Registration is required to access the API. Please visit the links below to register.
Please see the following resources for more information on API usage:
Documentation
Terms
Data Reuse
CAS Common Chemistry is provided under the Creative Commons CC BY-NC 4.0 license
NOTE: The CAS Common Chemistry API limits requests to a maximum of 50 results per page.
These recipe examples were tested on May 7, 2025.
Setup#
The following external libraries need to be installed into your enviornment to run the code examples in this tutorial:
We import the libraries used in this tutorial below:
import matplotlib.pyplot as plt
import requests
from pprint import pprint
from IPython.display import SVG
from time import sleep
import pandas as pd
1. Common Chemistry Record Detail Retrieval#
Information about substances in CAS Common Chemistry can be retrieved using the /detail
endpoint and a CAS RN identifier.
# Set up API parameters
BASE_URL = "https://commonchemistry.cas.org/api/"
endpoint = "detail"
params = {
"cas_rn": "10094-36-7" # Ethyl cyclohexanepropionate
}
# Request data from CAS Common Chemistry Detail API
try:
response = requests.get(f"{BASE_URL}{endpoint}", params=params)
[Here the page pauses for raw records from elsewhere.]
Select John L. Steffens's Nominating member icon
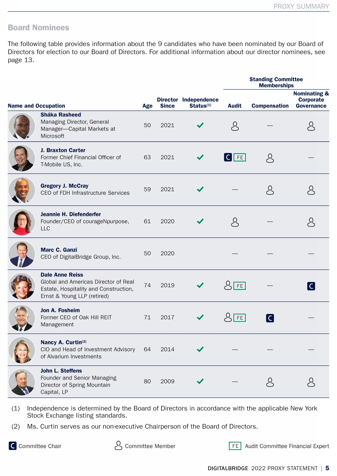 tap(311, 382)
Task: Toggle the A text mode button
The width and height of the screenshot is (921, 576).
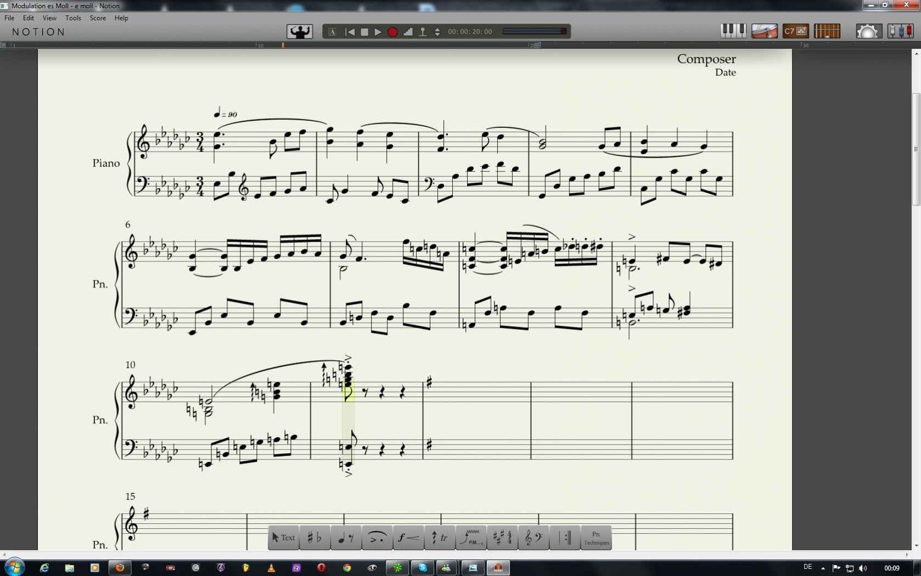Action: pyautogui.click(x=333, y=32)
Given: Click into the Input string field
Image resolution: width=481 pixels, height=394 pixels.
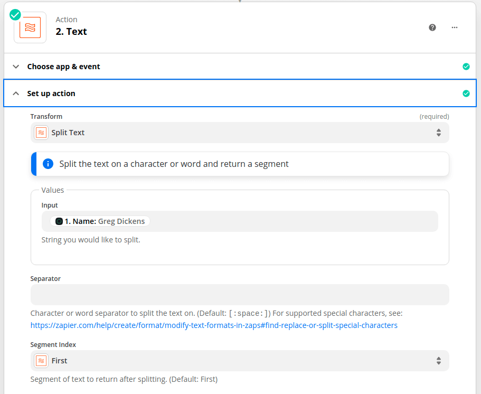Looking at the screenshot, I should point(290,221).
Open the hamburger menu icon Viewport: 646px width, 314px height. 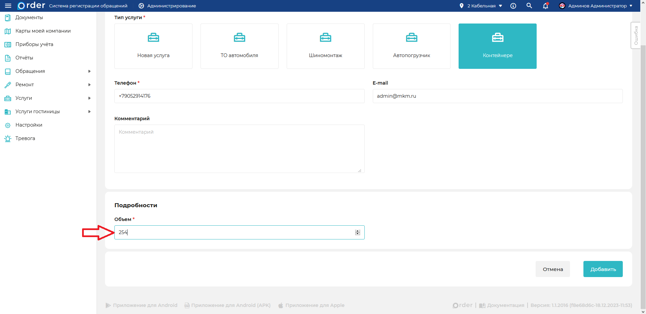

# Raise an error for bad responses
response.raise_for_status()
data = response.json()
pprint(data, depth=1)
except requests.exceptions.RequestException as e:
print(f"An error occurred: {e}")
data = None
{'canonicalSmile': 'O=C(OCC)CCC1CCCCC1',
'experimentalProperties': [...],
'hasMolfile': True,
'images': [...],
'inchi': 'InChI=1S/C11H20O2/c1-2-13-11(12)9-8-10-6-4-3-5-7-10/h10H,2-9H2,1H3',
'inchiKey': 'InChIKey=NRVPMFHPHGBQLP-UHFFFAOYSA-N',
'molecularFormula': 'C<sub>11</sub>H<sub>20</sub>O<sub>2</sub>',
'molecularMass': '184.28',
'name': 'Ethyl cyclohexanepropionate',
'propertyCitations': [...],
'replacedRns': [],
'rn': '10094-36-7',
'smile': 'C(CC(OCC)=O)C1CCCCC1',
'synonyms': [...],
'uri': 'substance/pt/10094367'}
Display the Molecule Drawing#
if data:
svg_string = data["images"][0]
# Display the molecule
display(SVG(svg_string))
Select Some Specific Data#
# Get Experimental Properties
if data:
pprint(data["experimentalProperties"][0])
{'name': 'Boiling Point',
'property': '105-113 °C @ Press: 17 Torr',
'sourceNumber': 1}
# Get Boiling Point property
if data:
print(data["experimentalProperties"][0]["property"])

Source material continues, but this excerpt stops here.